In un altro racconto lungo, Ground Zero, l’orrore assoluto dell’11 settembre e delle sue devastanti conseguenze viene raffigurato con la moderazione del realismo, evocando una follia che non è sovrannaturale e gotica, ma perfettamente reale – la tetra atmosfera di New York nei mesi successivi all’attacco terroristico, di cui Patrick McGrath offre una testimonianza di rigorosa accuratezza e profonda partecipazione.
L’altro psichiatra è narrato dallo psichiatra di una clinica privata nell’interno dello Stato di New York che potrebbe essere, o non essere, «attendibile» – un degno parente dell’eloquente, e inaffidabile, psichiatra-narratore del formidabile romanzo di McGrath, Follia.
In questi racconti emergono immagini bizzarre, fosche e conturbanti: il moncherino di una mano (La mano di un maniaco) che terrorizza gli osservatori; una minuscola mano nera «che cresceva sulla testa di Cecil» (La Mano Nera del Raj); un crudele, grandguignolesco massacro nel tour de force gotico La malattia del sangue. Nel racconto dall’inquietante titolo L’odore, un gentiluomo rigidamente formale si trova costretto a prendere coscienza di essere l’origine dell’odore che ha contaminato casa sua – «[ero] io l’odore, io la cosa che sgocciolava e puzzava. Dietro la porta chiusa la sentivo ancora ridere, mentre soffocavo lentamente, infilato nel mio camino come un turacciolo sporco in una bottiglia di latte rancido».
Nel racconto più difficile da parafrasare, La patata ero(t)ica, un cadavere umano viene sventrato da saprofagi. Nella parabola post nucleare Il racconto dello stivale il cannibalismo viene opportunamente punito con... altro cannibalismo.
Un atipico vampiro di nome Cleave viene così descritto in Non è una partita di cricket:
Rimasi sorpresa, all’inizio, nel notare la sua bassa statura – soltanto un metro e cinquantacinque (…). Era molto magro, con un viso oblungo dominato dall’enorme mascella di un pallore cadaverico, occhi profondamente incavati, e una fiera chioma corvina, tutta impomatata, pettinata all’indietro da un picco svettante al centro esatto della bassa scogliera di quella fronte sporgente. Era abbigliato con molta eleganza, per quanto piccolo e orribile fosse (…). La creatura parve all’improvviso bloccarsi in piena corsa (sul campo da cricket, ndr), e rimase lì, sospesa in aria, quasi fosse una fotografia, con le gambette sollevate ben sopra il terreno e la testa gettata all’indietro, i capelli scompigliati, una luce rossastra che le ardeva negli occhi...
(C’è mai stato un vampiro più visceralmente vivo sulla pagina, per quanto Cleave irradi caos e morte?).
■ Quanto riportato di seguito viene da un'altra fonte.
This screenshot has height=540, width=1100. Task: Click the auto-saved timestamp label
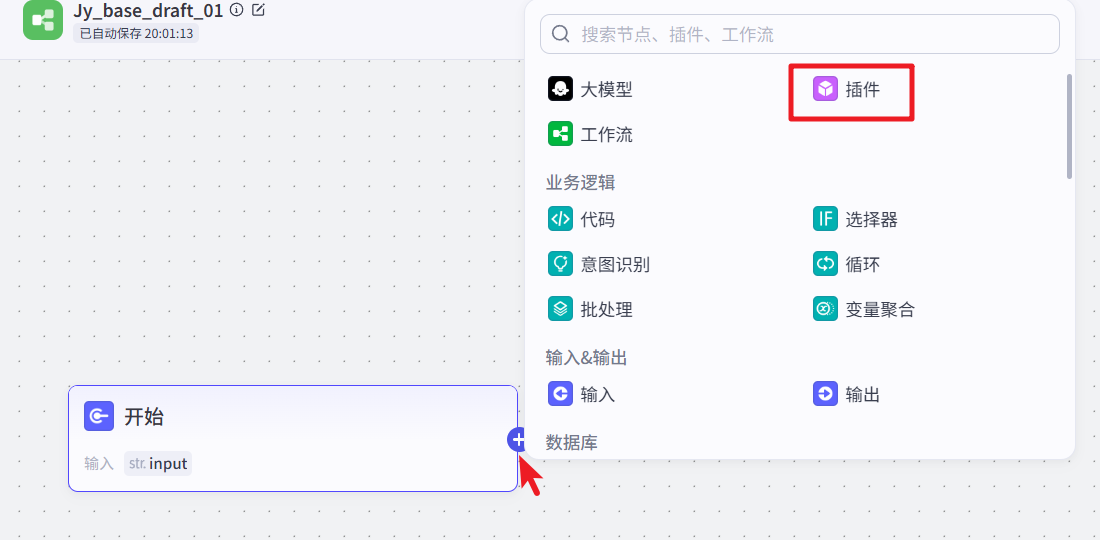pos(136,33)
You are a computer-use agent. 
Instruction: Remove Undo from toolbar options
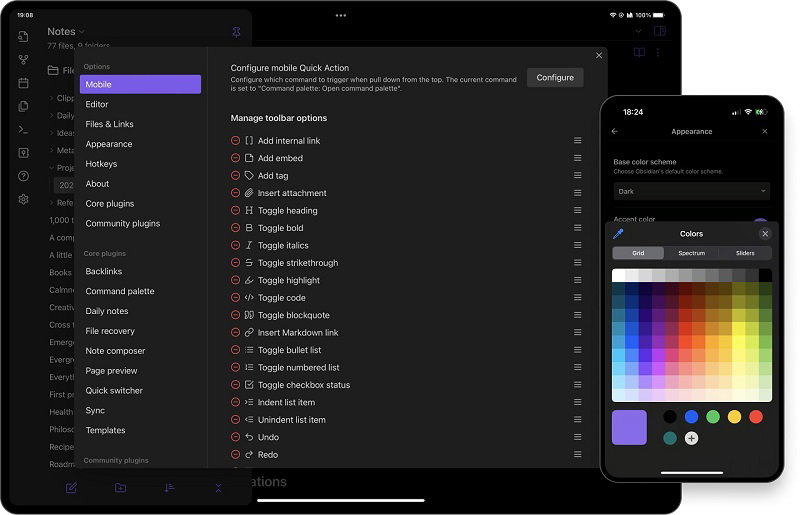tap(236, 438)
Queste esuberanti immagini da incubo fanno pensare al commento di V. S. Pritchett ai racconti dell’orrore di Le Fanu (che McGrath include nel suo saggio su Le Fanu, In a Glass Darkly): «Grumi dell’inconscio affiorati alla superficie della mente...».
I racconti in questo volume lasciano intravedere la vastità dell’immaginazione e dell’erudizione di McGrath. In quanto legittimo erede dei grandi scrittori gotici del diciannovesimo secolo, e sommo adepto del gotico letterario contemporaneo, McGrath sa cosa significhi essere tormentati da fantasmi, e come trascrivere nel modo più persuasivo gli incubi della «personalità frantumata» che risuonano in ognuno di noi.